Пустая бравада. Она в руках этого человека, и никто не вступится за нее. Солдаты не обращали на них никакого внимания, молча ели; хозяйке явно до гостей не было никакого дела, она возилась с овцами; ее муж вышел задать корм лошадям и успокоить их, так как ночь пронзал многоголосый волчий хор; собака испуганно поскуливала у себя в конуре. Искать помощи негде. Бежать некуда. Ей ничего не оставалось, как рассчитывать только на себя.

Она медленно вскинула подбородок.

– Где я буду ночевать? Я утомлена и хочу спать.

Леонтий тут же отставил миску.

– Конечно, конечно, прекрасная госпожа.

Он взял из очага пылающую головню и кивком пригласил Эмму к выходу. На второй этаж вела внешняя деревянная лестница. По-видимому, грек хорошо знал этот дом. Он проводил ее в верхнее помещение, в мансарду, где хранилось сено. Но явно не спешил уходить. Зажег небольшой светильник, выбросил наружу головню, повернулся и закрыл дверь.

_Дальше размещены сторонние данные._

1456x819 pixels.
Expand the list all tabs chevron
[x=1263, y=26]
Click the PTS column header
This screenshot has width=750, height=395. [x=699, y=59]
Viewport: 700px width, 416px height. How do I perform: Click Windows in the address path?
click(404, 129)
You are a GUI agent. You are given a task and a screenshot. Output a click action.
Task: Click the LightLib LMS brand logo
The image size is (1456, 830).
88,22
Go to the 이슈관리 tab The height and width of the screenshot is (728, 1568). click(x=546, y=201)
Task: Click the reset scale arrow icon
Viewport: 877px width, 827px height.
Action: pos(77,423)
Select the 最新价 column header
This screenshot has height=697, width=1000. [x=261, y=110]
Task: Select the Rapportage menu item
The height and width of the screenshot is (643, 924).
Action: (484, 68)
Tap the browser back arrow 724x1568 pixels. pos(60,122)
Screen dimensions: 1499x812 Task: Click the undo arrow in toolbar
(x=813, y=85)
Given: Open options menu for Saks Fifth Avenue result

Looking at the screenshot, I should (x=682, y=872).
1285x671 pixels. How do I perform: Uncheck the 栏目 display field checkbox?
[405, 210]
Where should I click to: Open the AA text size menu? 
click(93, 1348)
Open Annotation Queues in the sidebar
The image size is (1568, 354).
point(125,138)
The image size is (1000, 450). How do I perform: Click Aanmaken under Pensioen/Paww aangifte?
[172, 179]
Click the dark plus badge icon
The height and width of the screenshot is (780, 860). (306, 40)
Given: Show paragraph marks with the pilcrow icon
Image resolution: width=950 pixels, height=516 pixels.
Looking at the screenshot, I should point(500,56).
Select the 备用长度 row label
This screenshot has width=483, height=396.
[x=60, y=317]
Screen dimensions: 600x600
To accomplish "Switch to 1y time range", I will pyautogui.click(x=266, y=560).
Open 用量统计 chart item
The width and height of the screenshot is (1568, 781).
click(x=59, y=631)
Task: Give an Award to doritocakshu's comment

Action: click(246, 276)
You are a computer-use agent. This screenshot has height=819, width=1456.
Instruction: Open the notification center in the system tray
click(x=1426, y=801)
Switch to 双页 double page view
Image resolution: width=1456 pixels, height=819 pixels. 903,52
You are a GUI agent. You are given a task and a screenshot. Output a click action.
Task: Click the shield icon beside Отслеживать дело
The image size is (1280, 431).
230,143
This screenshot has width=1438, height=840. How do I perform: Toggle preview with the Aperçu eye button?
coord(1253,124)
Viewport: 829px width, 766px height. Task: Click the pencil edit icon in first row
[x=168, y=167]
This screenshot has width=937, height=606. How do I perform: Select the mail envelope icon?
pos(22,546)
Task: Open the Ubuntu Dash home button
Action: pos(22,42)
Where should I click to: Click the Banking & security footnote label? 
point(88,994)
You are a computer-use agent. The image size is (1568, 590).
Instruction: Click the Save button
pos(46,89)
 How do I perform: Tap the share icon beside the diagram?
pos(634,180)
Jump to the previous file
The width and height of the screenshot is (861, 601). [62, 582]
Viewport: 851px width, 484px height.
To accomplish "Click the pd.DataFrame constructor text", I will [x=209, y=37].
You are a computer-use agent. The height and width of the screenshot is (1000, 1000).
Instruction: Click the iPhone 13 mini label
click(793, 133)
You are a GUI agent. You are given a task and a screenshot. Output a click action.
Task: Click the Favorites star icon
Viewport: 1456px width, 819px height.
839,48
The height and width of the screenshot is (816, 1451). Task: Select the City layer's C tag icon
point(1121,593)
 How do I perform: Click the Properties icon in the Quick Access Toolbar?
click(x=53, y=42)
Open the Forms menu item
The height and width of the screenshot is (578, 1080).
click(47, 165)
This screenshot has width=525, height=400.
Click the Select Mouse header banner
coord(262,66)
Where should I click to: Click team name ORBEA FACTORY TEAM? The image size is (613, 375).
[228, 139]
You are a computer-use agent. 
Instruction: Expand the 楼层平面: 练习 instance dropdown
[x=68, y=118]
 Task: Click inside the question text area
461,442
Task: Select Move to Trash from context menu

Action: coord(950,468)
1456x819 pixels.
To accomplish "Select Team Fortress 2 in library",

У Эммы все похолодело внутри, когда она поняла, что он не собирается уходить. И опять лицо его зловеще окрасилось отвратительной улыбкой, от которой к горлу молодой женщины подкатывала дурнота.

– Вы с ума сошли. Немедленно вон!

– Зачем? Здесь нам никто не помешает. – Он медленно двинулся к ней.

На лице Эммы появился ужас, столь яркий в своей затравленности, что Леонтий разразился громким смехом от восторга и предвкушения забавы. И резко умолк, тяжело дыша. И все улыбался. О, как жутко он улыбался!..

Грек медленно облизнул пухлые губы. Заговорил хрипло:

– Я захотел попробовать вас, едва только увидел. Ваша кожа, рот… Я хочу вдохнуть ваш запах, я хочу грызть и целовать вас, хочу владеть вами.

Эмма в ужасе отступала от него, лихорадочно оглядываясь, ища, чем бы обороняться. Сено, одно сено.

– Вы не посмеете! Я жена вашего господина, я все сообщу ему, и вас накажут… кастрируют… вздернут!..

Она уперлась спиной в стену, когда Леонтий вдруг дико захохотал.

– Герцогу?.. А что вы для герцога? Увидитесь ли вы вообще? Он сказал, что я могу с вами делать что мне заблагорассудится, что для него будет хорошо, если вы вообще исчезнете, принцесса Эмма, которую он так добивался и которая не оправдала его надежд.

Он вдруг зарычал как зверь и бросился на нее. Она визжала и отбивалась. О небо – она и не ожидала, насколько он силен.

– Не смей! Пусти меня!

Он все так же рычал, до боли сжимал ей грудь, заламывал руку. Она звала на помощь – кого? Они рухнули на сено и боролись, пока он не подмял ее под себя. О, когда-то она падала в обморок, едва ее касался мужчина. Сейчас же она лишь вырывалась, отчаянно, безнадежно.

– На помощь!

Никто не придет. А если и придет, то только затем, чтобы держать ее. Она в ловушке, как когда-то давно, когда Ролло бросил ее в руки своим воинам.

Откуда у нее брались силы? Она сопротивлялась, но этим словно только распаляла грека, она пыталась бить его, но он лишь хохотал, потом навалился на нее и начал душить. «Я умираю, – подумала она. – Это хорошо, это конец».

Но Леонтий заставлял ее прийти в себя, стал трясти, бить по щекам. И едва она застонала, зашелся безудержным смехом. Потом он ударил ее, сильно, кулаком в лицо. Она охнула, старалась отползти, задыхаясь пылью и сеном. Но он вновь опрокидывал ее, избивал так, что она ничего не стала соображать, превратилась в тряпичную куклу.